Not only has the media failed them: Parliament and government has failed them; our democracy and sadly, to a great extent, civil society has failed them too. We have collectively failed the Thulsie twins.
My reasons for believing this are set out in this article.
On 7 February 2022 the Voice of America (VOA) website reported:
“Tony-Lee Thulsie and Brandon-Lee Thulsie, both 28, were arrested in South Africa in July 2016 and have been held in custody since. The arrests of the brothers in 2016 were the first in South Africa relating to alleged IS membership.” According to the VOA report, the brothers planned attacks against US, British, Russian or French diplomats in Pretoria, as well as Jewish institutions.
Details of the plea bargain with South African prosecutors, which included the sentencing by the Johannesburg high court, are reported thus: “Tony-Lee [was served with] an 11-year jail term, while Brandon-Lee was sentenced to eight years. Both pleaded guilty to planning to travel to Syria to join IS, media reports said. Tony-Lee also admitted to planning a terrorist attack in South Africa.”
First off, I must state that the very idea (not action) that they could have contemplated killing innocent people, particularly Jewish people at their places of worship, was wrong and was rightfully criticised.
Local media have brought the name of the cartoonist Jonathan Shapiro (“Zapiro”) as being on a hit list as contained in one of the original charges, although this was not what they pleaded guilty to nor was this a charge pursued by the state.

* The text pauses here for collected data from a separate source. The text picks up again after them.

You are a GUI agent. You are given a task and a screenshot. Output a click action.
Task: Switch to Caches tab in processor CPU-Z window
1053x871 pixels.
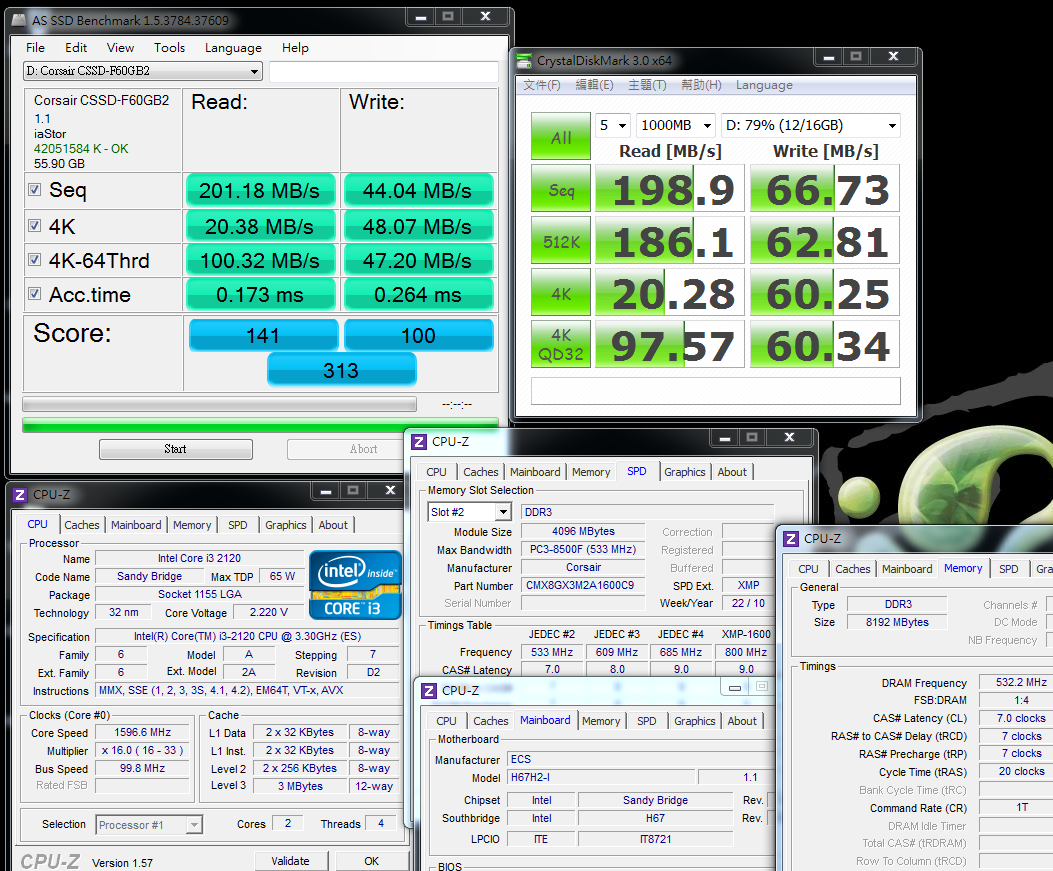82,525
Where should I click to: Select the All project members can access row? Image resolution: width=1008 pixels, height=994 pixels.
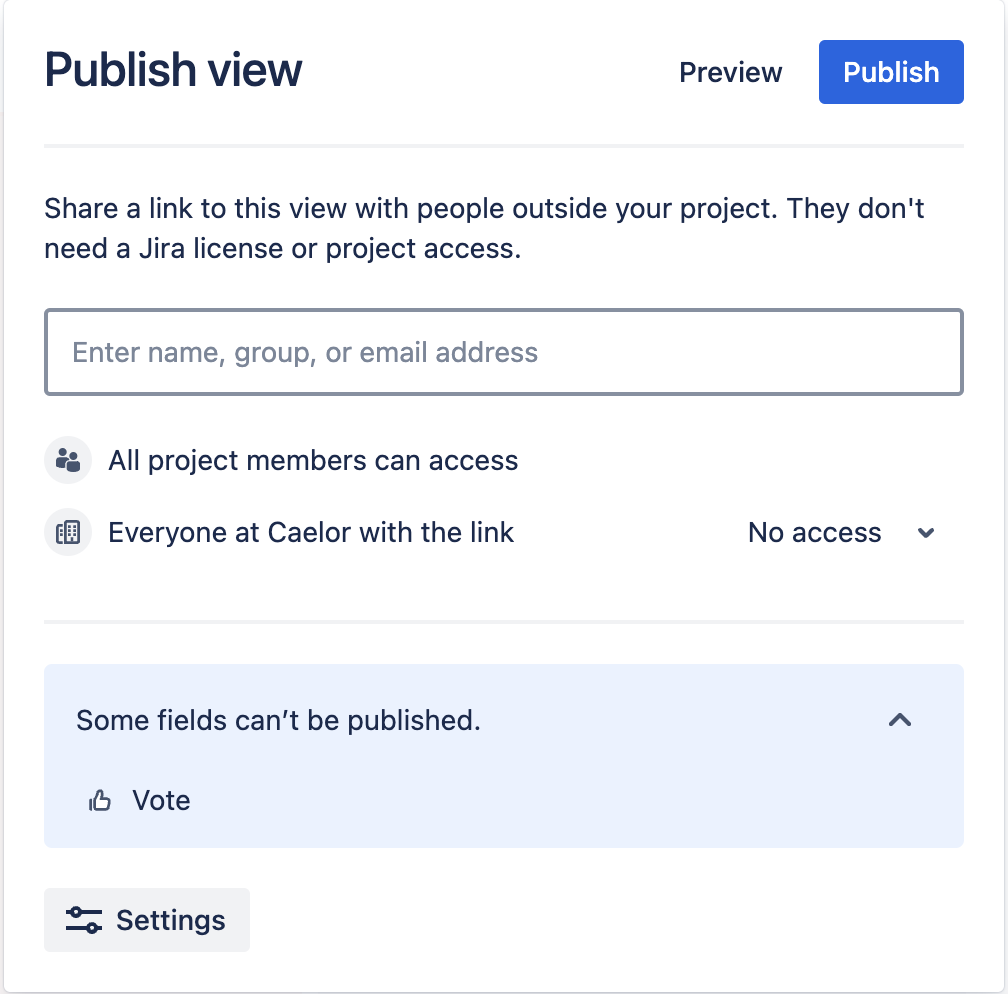click(314, 460)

I love Zapiro and count him as a friend and comrade. Over the years our paths crossed many times. For example, a notable experience was during a Muslim Views convened conference in late 2006, where we shared a platform and discussed matters of media, faith, justice and international solidarity. I cannot come to grips with the idea that people could “think of harming him” or any other person for their ideas. People cannot be prosecuted or harmed for their thinking or dissenting. This case tests these principles in our everyday lives and in the courts.
My first call is simple: Can we please call the Thulsie brothers by their real names? They have the right to dignity and to be called by their names in line with their faith. They are not the “Terror Twins”, as the South African Jewish Report was the first to call them in its 20 July 2016 report.
Brandon-Lee and Tony-Lee Thulsie now go by the names Sallahuddin and Yakeen, respectively. The media owes them that, at least.
Secondly, as regards balanced media reporting, almost all the media houses were found wanting. Nadeem Mohammed, the lawyer for the Thulsies, told local humanitarian news outlet Salaamedia that “none of the non-Muslim media houses, save for The Citizen” had contacted him for comment. They simply went with the mainstream line, and I quote from social media and web page comments, that “The boys are terrorists”, “They pleaded guilty to terrorist acts”, “We’ve been saved from these bombers” and “They should be locked up and the key thrown away.”
The accused are being charged with offences in terms of the Protection of Constitutional Democracy against Terrorist and Related Activities Act (Pocdatara). This act was gazetted on 11 February 2005 (No. 27266).
To date, only two cases, as far as I know, have been heard under this act, the other involving local white right-wingers. This means that the argument posited in 2003, that South Africa has sufficient laws to deal with terrorism and did not need this new act, may have some truth to it. Suffice to say that the opening lines of the Pocdatara preamble read:
“Whereas the Republic of South Africa is a constitutional democracy where fundamental human rights, such as the right to life and free political activity, are constitutionally enshrined …”
Yet the practice of this act, as revealed in this matter, does not show the “best constitution in the world” — as President Cyril Ramaphosa boasted at his State of the Nation Address recently. If it is the best constitution in the world it should also be for the poor, the hungry, the marginalised and the victims of terror, real and imagined.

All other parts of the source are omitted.